Gli scontri in Kashmir dopo l’uccisione di un leader secessionista
Negli ultimi tre giorni sono morte 23 persone negli scontri tra ribelli e forze di sicurezza indiane, i peggiori degli ultimi sei anni
Da tre giorni ci sono degli scontri molto intensi nel Kashmir indiano, la regione che si trova nel nord del subcontinente indiano rivendicata da decenni dall’India e dal Pakistan. Gli scontri sono avvenuti tra i sostenitori del più grande gruppo secessionista del Kashmir, Hizbul Mujahideen, e le forze di sicurezza indiane: sono iniziati sabato, un giorno dopo la morte di Burhan Wani, un giovane e noto comandante ribelle ucciso dalla polizia indiana durante una sparatoria avvenuta vicino all’area di Kokernag, nel sud-est del distretto di Srinagar. Negli scontri degli ultimi tre giorni – i peggiori degli ultimi sei anni – sono rimaste uccise 23 persone. Il governo indiano ha imposto il coprifuoco e disattivato internet, senza però riuscire a fermare le violenze.
Il Guardian ha scritto che Burhan Wani «faceva parte di una nuova generazione di militanti, quelli che ci sanno fare con internet e che usano i social media per diffondere le loro rivendicazioni di indipendenza tra i giovani del Kashmir». Per esempio Wani pubblicava molti post e video su Facebook: nel più recente, lo si vede chiedere agli agenti di polizia di non sostenere “l’occupazione indiana” del Kashmir e di unirsi alla “lotta per la libertà”.

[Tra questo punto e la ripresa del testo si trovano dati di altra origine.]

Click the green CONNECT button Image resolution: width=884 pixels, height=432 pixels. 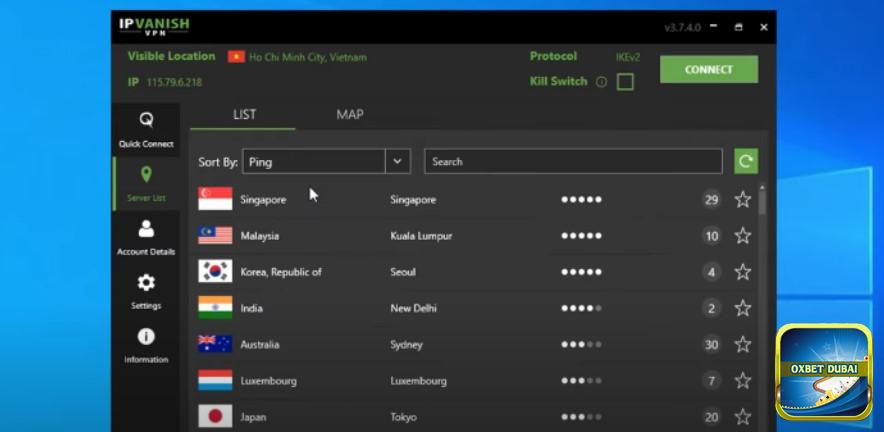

In Kashmir c’è una situazione molto tesa da decenni, soprattutto per le tensioni tra India e Pakistan. La guerra tra i due paesi per il controllo del Kashmir è cominciata quasi settant’anni fa, quando entrambi divennero stati sovrani indipendenti, anche se su idee profondamente diverse di nazionalismo: il nazionalismo indiano, rappresentato da Partito del Congresso e dal suo leader Jawaharlal Nehru, si sviluppò sull’idea di paese laico, multiculturale e multireligioso. Lo stato pakistano si sviluppò invece attorno alle idee di Muhammad Ali Jinnah, basate sull’Islam come elemento culturale comune della popolazione. Lo stato del Kashmir fu un’eccezione nel contesto della spartizione su base religiosa, perché nonostante la sua popolazione fosse in maggioranza musulmana, il sovrano hindu – il Maharaja Hari Singh – decise di firmare l’annessione all’Unione Indiana.

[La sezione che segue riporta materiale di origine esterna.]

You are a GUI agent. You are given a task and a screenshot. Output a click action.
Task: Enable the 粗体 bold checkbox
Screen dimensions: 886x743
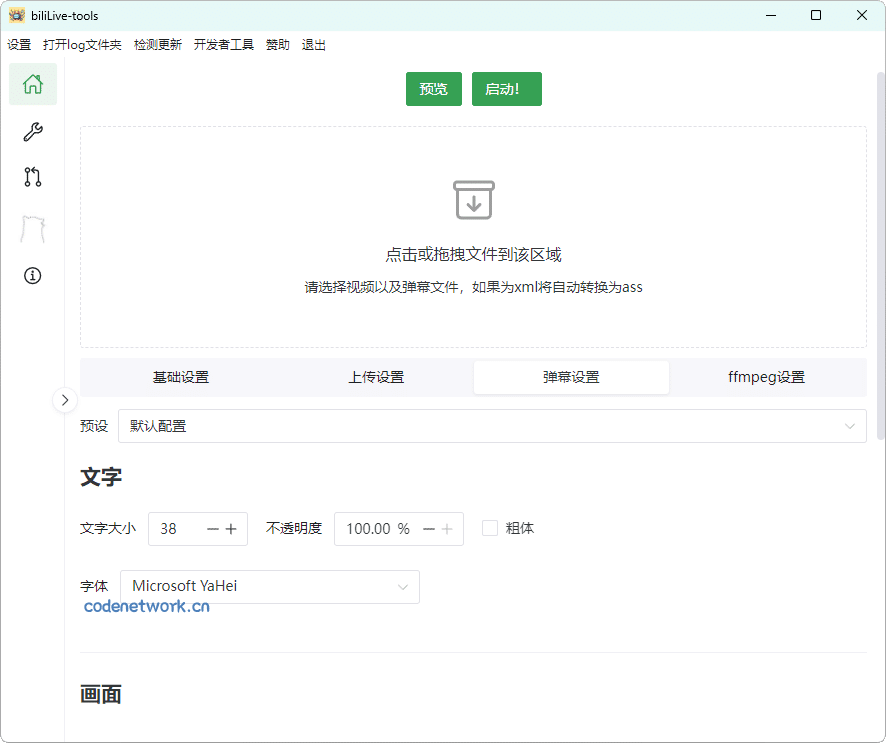488,528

Ne seguì la prima guerra per il Kashmir, che si concluse solo nel 1949 con la divisione della regione in due parti: il Jammu Kashmir, assegnato all’India, e lo Azad Kashmir, assegnato al Pakistan. Da allora il Pakistan ha continuato a rivendicare il Kashmir indiano – quello più esteso, con capitale Srinagar – decidendo per politiche sempre più aggressive, tra cui il sostegno di movimenti insurrezionali. Nel 1965 cominciò la cosiddetta “seconda guerra del Kashmir”, che durò per cinque mesi e si concluse con migliaia di persone uccise o catturate, senza però che venisse trovata una soluzione definitiva. Negli anni successivi ci furono altri scontri, ma quasi tutti a bassa intensità: l’ultimo episodio di violenza rilevante è stato nel 1999, quando le truppe pakistane attraversarono la linea di confine e occuparono la zona di Kargil, sotto l’amministrazione indiana, e poi vennero respinte indietro. Nel 2003 i due governi stabilirono una specie di tregua, che in molti considerano durare ancora oggi, nonostante gli scontri a bassa intensità del 2008 e del 2013.